The Huskies got mad when they heard the Maui Invitational title back in November was a fluke, how eventually they would come back down to earth.
“We heard it all year long,” Walker said.
“It motivated us,” Oriakhi added.
Then they channeled their inner Calhoun.
Here’s a guy who jumped on a plane immediately after radiation treatments a few years ago to head out on the recruiting trail. Calhoun, who has overcome multiple bouts of cancer, also came back quickly from a nasty bike fall in which he broke several ribs.
His resiliency has rubbed off on Kemba and his Kids.
“He’s our leader,” Walker said. “Like our father. He brings our energy, and that gets us going.”
Calhoun is nearing the end of the line, but this group has been refreshing for him. Not just because they are winning, but because of how they are winning.
His last Final Four team in 2006 had four first-round NBA draft picks — Rudy Gay, Hilton Armstrong, Josh Boone and Marcus Williams, and a fifth player, Denham Brown, who was taken in the second round.
But that team flamed out against George Mason with a Final Four berth on the line, largely because of chemistry issues and the distractions of the NBA.
There’s none of that this season. Walker appears completely unfazed by the NBA talk — and the young kids don’t seem to even fully grasp what they have accomplished.
“They just show up and play,” UConn assistant coach Andre LaFleur said.
There was the Maui crown, the Big East tournament championship in which they won an unprecedented five games in five successive nights — and now a handful more NCAA tournament wins.
“It’s crazy,” Walker said.
Walker led the Huskies with 18 points Saturday night, but he became somewhat of a spectator with the game on the line in the closing seconds.
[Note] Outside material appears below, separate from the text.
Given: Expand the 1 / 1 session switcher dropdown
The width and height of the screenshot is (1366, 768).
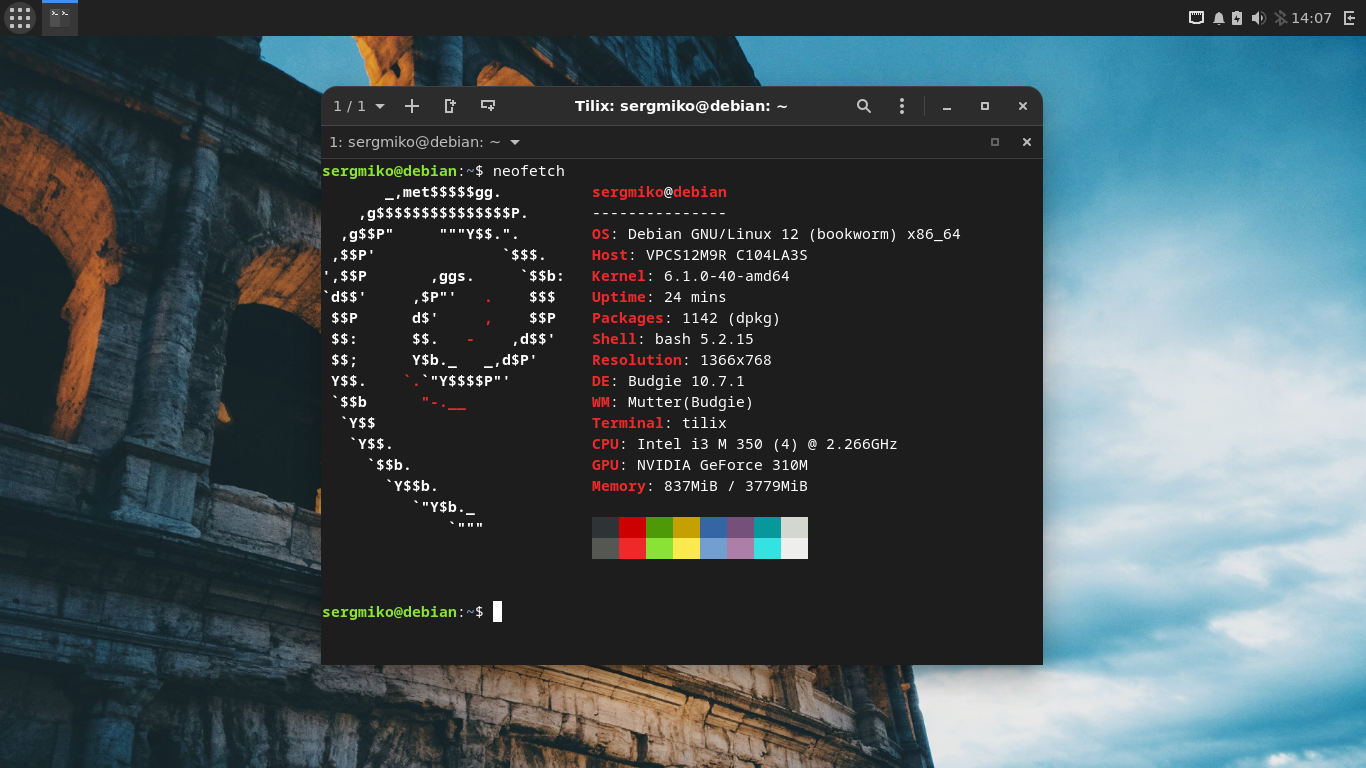Looking at the screenshot, I should [359, 106].
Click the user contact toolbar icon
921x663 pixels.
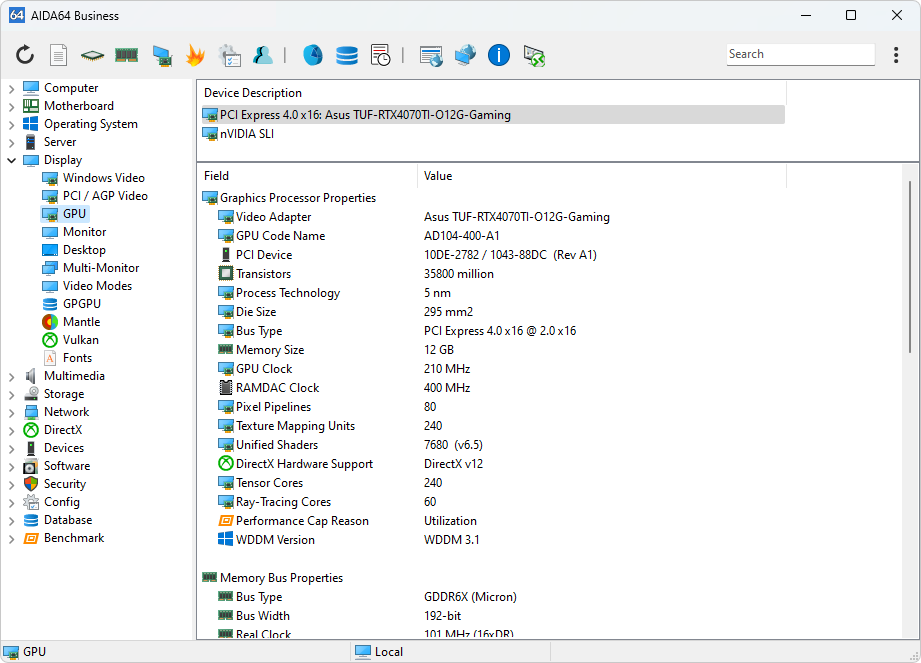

Freshman Shabazz Napier — who is only on the team this season because the Huskies missed out on several point guards (including Kentucky’s Brandon Knight) in recruiting — made what could have been a season-ending turnover when he tried to penetrate the lane with 16 seconds left instead of getting the ball to Walker.
Kentucky had possession, and a 3-pointer could win the game.
“Next play, Coach,” is what Napier told Calhoun when he came off the floor after the ill-advised mistake.
Fourteen seconds later, after Kentucky’s DeAndre Liggins misfired on the potential game-winner, there was Napier — who graduated a year earlier than expected — sealing the deal with a pair of free throws.
“We’re not just Kemba and his little kids anymore,” Napier said with a smile. “We’re a UConn basketball team.”
“I knew he’d make it,” Walker said of Napier. “He’s tough.”
They all are. Just like their coach.